**Texte cité**
La crise du logement écrase le patrimoine architectural

Les promoteurs et promotrices construisent à la pelle, et détruisent au bulldozer des parties du patrimoine emblématique de la ville. Historien, riverains, élu… Une partie des Bordelais s’insurge contre ces méthodes.

À Bordeaux, la question du logement est particulièrement complexe. Neuvième ville du pays, la belle endormie est pourtant l’une des communes les plus chères pour se loger. La crise du logement fait décoller les prix d’achat et de location. L’appétit des promoteurs et promotrices immobilier·es est décuplé mais se heurte aux nombreux lieux classés en centre-ville. « Le cœur historique de Bordeaux n’est pas trop touché car il est protégé », explique Michel Figeac, historien et président de la Fédération historique du Sud-Ouest. 

Ainsi, les permis de construire ne sont pas délivrés sur simple demande. Pour qu’un promoteur ou une promotrice puisse se saisir d’un de ces lieux classés, il lui faut une autorisation spécifique de la Préfecture. « Le véritable problème, c’est leur entretien, pointe le professeur d’Histoire à l’Université Bordeaux Montaigne. Ils ne sont pas sauvegardés comme ils le devraient. On le voit bien avec les effondrements de deux immeubles, rue de la Rousselle. » En dehors des rues pavées du centre, les promoteurs et promotrices sont plus incisif·ves. « La bataille immobilière se joue davantage en périphérie », confirme Michel Figeac, également auteur de l’ouvrage Histoire de Bordeaux (éditions Presses universitaires de Rennes).

**Consigne 1**
Dans le texte sur le logement à Bordeaux, de qui un promoteur doit-il obtenir une autorisation spécifique pour se saisir d'un lieu classé ?
**Consigne 2**
Rédigez la suite du texte sur la crise du logement à Bordeaux, en reprenant après sa dernière phrase.
Le matériel qui figure plus loin ne joue aucun rôle ici.

**Informations extraites**
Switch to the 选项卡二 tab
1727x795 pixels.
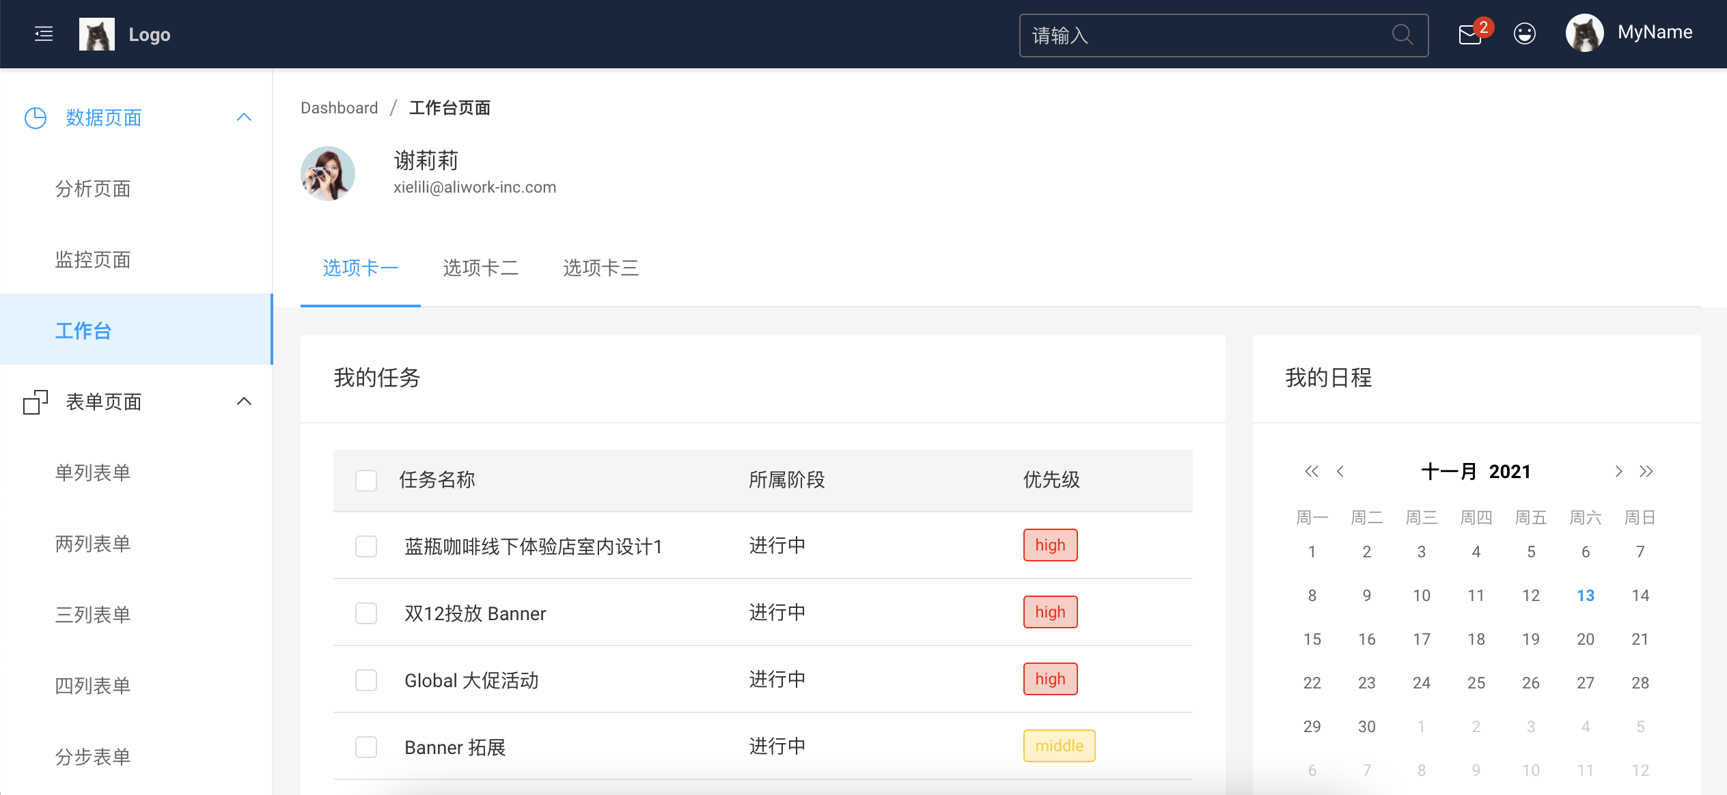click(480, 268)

--

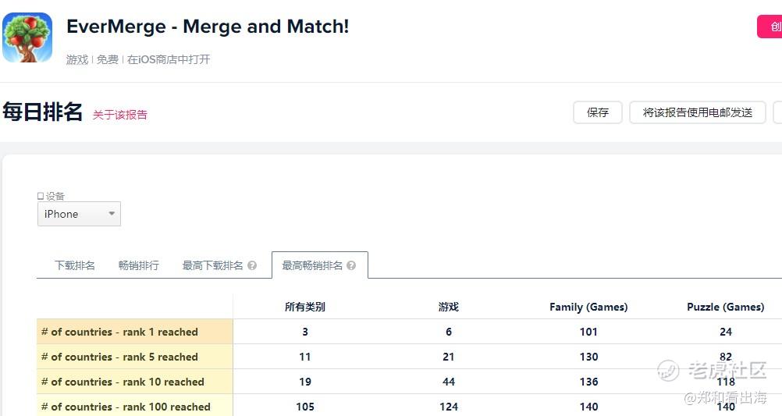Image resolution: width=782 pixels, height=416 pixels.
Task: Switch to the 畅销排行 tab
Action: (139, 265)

---

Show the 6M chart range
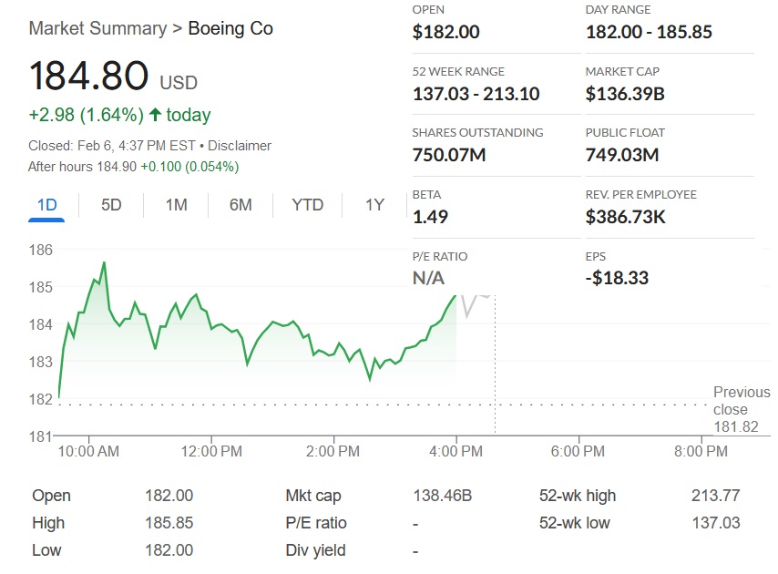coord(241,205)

**Réponse 1**
De la Préfecture.

**Réponse 2**
En périphérie, la guerre immobilière

Ce qu’explique l’historien se vérifie non loin du centre-ville. Aux Bassins à flot, on construit à tout-va, quitte à empiéter sur le patrimoine architectural. « C’est un gâchis », souffle Didier, habitant du quartier depuis plus de 20 ans. Le Bordelais a tout connu : les promesses des promoteurs et promotrices, les désagréments des chantiers, et maintenant la déception du résultat. « On dirait qu’il n’y a pas de plan d’ensemble avec le patrimoine architectural. Ça ne ressemble à rien », lâche le quinquagénaire, dépité. Président du Grand port maritime de Bordeaux, Philippe Dorthe fulmine : « Les promoteurs immobiliers ont vendu le quartier comme la Côte d’Azur. Une eau bleu turquoise, le calme et la nature… Les habitants sont mécontents car ils ont été dupés. »

À Santé Navale, une destruction dans l’indifférence

« Si on avait su comment serait traitée notre école, on n’aurait pas accepté si facilement », peste Dominique Jaubert. Le référent bordelais de l’association des anciens étudiants de l’école Santé Navale ressasse les souvenirs de l’école militaire d’excellence détruite il y a 11 ans. À la place, de vastes et impersonnelles colonnes d’immeubles ont été construites par le promoteur immobilier Pichet, cours de la Marne. Une petite chapelle a malgré tout survécu au sein d’un bâtiment résidentiel.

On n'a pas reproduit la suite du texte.